Hoy es 27 de julio. Hoy cumplo 46 años. Hoy es la antesala de la toma de mando. Millones de peruanos se preparan para celebrar un año más de independencia, de fundación de la República, de peruanidad. Hoy se toma pisco. Pero hoy también estamos cargados de expectativas y de incertidumbres. Porque llevamos décadas esperando que esta patria se convierta en una república verdadera: una donde uno tenga la oportunidad de forjarse un destino; una donde los chicos se quieran quedar.
Decía la señora Fujimori, como resultado de la transferencia de gobierno, que recibe un Estado en situación de catástrofe. Y le creo. Le creo porque, cuando el gobierno de Pedro Castillo fue defenestrado, debimos volver a lanzar los dados. Debimos corregir rápidamente el rumbo, lo dije, lo escribí, lo marché. Pero no. Entró Dina y se quedó. Se quedó todo el tiempo necesario para que quienes realmente gobernaban desde el Congreso pudieran prepararse para las elecciones de 2026. Para hacer todas y cada una de las fechorías que han cometido durante estos últimos años; para debilitar las instituciones; para crear leyes abiertamente inconstitucionales y para fondear la caja. Y así gobernaron Keiko, César, Vladimir, Rafael y el resto de líderes partidarios que hacían y deshacían, no solo en el Congreso, sino en Palacio. Porque Boluarte, Jerí y Balcázar, sabemos que nunca gobernaron.
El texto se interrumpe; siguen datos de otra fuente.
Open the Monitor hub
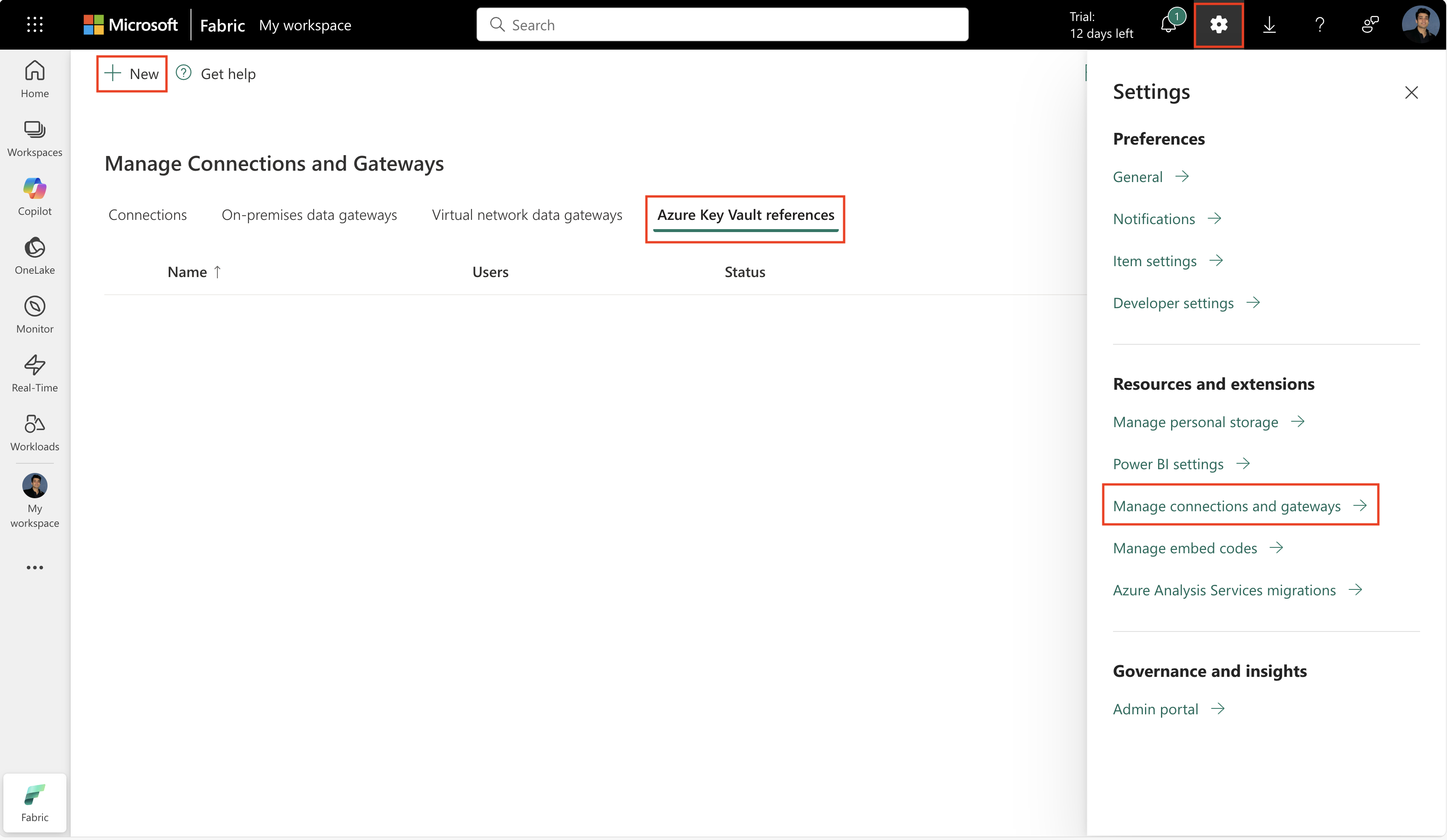 click(34, 314)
Por tanto, señora presidenta, sí le creo cuando dice que recibe un país desordenado, con las cuentas sin saldar, sin planes, sin un proyecto de futuro. Lo que honestamente no le creo es el rostro de sorpresa. Porque usted siempre lo supo. Porque usted siempre estuvo ahí. Ahora que el muñeco ya está roto y debe ser usted misma quien lo componga, hágalo. Ya no importa cómo, cuándo o por qué lo rompió; de esas preguntas nos encargaremos otros. Solo arregle la situación sin romper nada más. Ni una sola institución más. Toca ver a los gallos en la cancha, como dice el argot criollo. Mañana, en su primer día de trabajo, mírese al espejo y dígase: “Tengo que cambiar. Esta vez tengo que hacerlo bien”. Yo hoy cumplo 46. Perú cumple 205. Ojalá que el próximo cumpleaños nos encuentre celebrando algo más que la esperanza. Feliz cumple, Perú.